Set problem A: Give each distinct year, written in figures, that the review of Charles & Camilla mentions.
Set problem B: Carry on the review of Charles & Camilla, starting right after its final sentence.

Not bloody likely
Byron Rogers
CHARLES BL CAMILLA by Gyles Brandreth Century, £20, pp. 368, ISBN 1844138453 ✆ £16 (plus £2.45 p&p) 0870 429 6655 Delicate confections, these biographies of contemporary English royalty. You have to take so much on trust, the confidences of ‘friends’, the unattributed whispers, the hearsay, it only takes one ugly erroneous fact for the whole thing to slide away in front of your eyes like one of those huge cakes in comedy films. For me, in Charles & Camilla, this happened on page 153.
Just a short sentence. ‘The English had captured Caernarfon Castle from the Welsh in 1282.’ There was no castle at Caernarfon in 1282. What there was was a settlement of timber houses, this so small it took 20 men just five days to demolish the lot to make way for the English town, which the Welsh duly destroyed in 1294.
But the cake had begun to slide for me 18 pages earlier where Gyles Brandreth quoted a story told him by the broadcaster Wynford Vaughan Thomas. In 1936, sent to interview David Lloyd George, Vaughan Thomas found the former prime minister in his pyjamas in a hotel room, ‘sitting in bed between two topless tarts’. Under such circumstances the BBC interview duly took place. And if you believe that, sunshine, you’ll believe anything.
Like the fact that the Duchess of Cornwall lost her virginity on the night of Saturday, 27 March, 1965. Gyles Brandreth is no more exact than that: he does not give the hour or place, but adds, ‘in the month, incidentally, when Goldie, the golden eagle, also found freedom, escaping from his cage at London zoo’. Eh? The commas are there presumably as a guarantee of his scrupulous precision. He then wheels on the suspected agent (no, not of Goldie’s escape), a chap called Burke, but says he cannot completely vouch for this, not that it did not happen, but that it may not have happened on that night; he has been, he says, too much of a coward to ask either Burke or the Duchess. The point is that Brandreth might have asked them; he pops up in the oddest places. So it is another guarantee of his good faith, d’you see? It is a formidable technique.
Defoe used it when he wrote his Journal of the Plague Year, which was accepted as a factual record, except that Defoe would have been about four in the year of the Plague. No matter. All it required was the odd uncertainty on his part to convince his reading public that they were not reading a work of fiction. And of course to pack the background with detail. This Brandreth also does.

Data block:
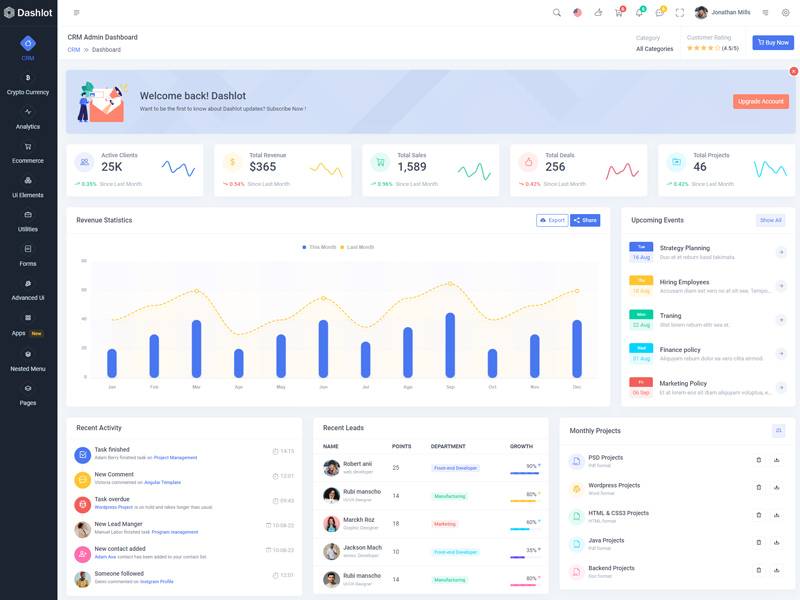Toggle fullscreen mode
Screen dimensions: 800x600
click(x=680, y=13)
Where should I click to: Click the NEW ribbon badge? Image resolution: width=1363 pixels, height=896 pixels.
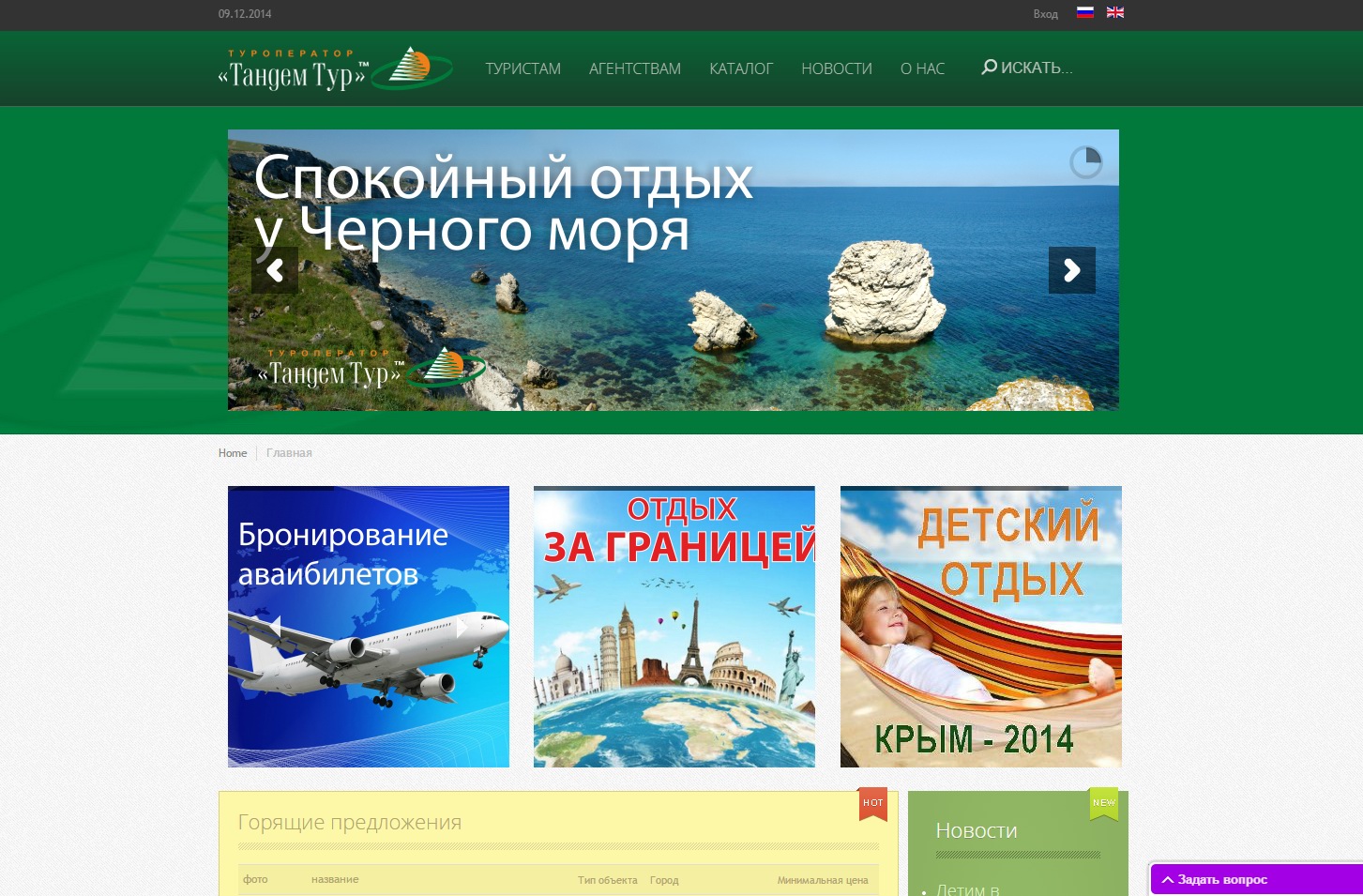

Task answer A: 1282, 1294, 1936, 1965

Task answer B:
A magical mystery tour of royal shenanigans, designed to provide a historical perspective, starts with the coronation in 955 of Edwy the Fair, who snuck away from the ceremony and was found in bed with his mistress — and her mother — by the Archbishop of Canterbury, no less. This was probably included as a testimonial to the discretion of contemporary royalty.
The tour goes on to include the founding father of the Keppel family business, to which the Duchess belongs. He was a young Dutchman who came over with William III, and was at 29 created by him Earl of Albemarle because, Brandreth wrote in an earlier royal biography, he was the king’s catamite. Ah. Gyles now thinks he was wrong on this one, and says so, thereby increasing our respect (‘It is all too easy to libel the dead’). Apparently young Keppel was just a stud.
And then there was Mrs Keppel, who used to service Edward VII. When Prince Charles met Camilla for the first time ‘legend has it’, as Brandreth puts it, that she propositioned him. ‘You know, sir, my great-grandmother was the mistress of your great-great-grandfather — so how about it?’ He cannot vouch for this, so what he does is pack the paragraph with his usual cunning. It was the early summer of 1971, it had been raining, Charles had been playing polo, he was sweaty and wet and stroking a horse. She was wearing green wellington boots, brown corduroy trousers etc etc. You will note how far we have come from ‘legend has it’, and the cumulative effect is that of course this is true, Gyles was there.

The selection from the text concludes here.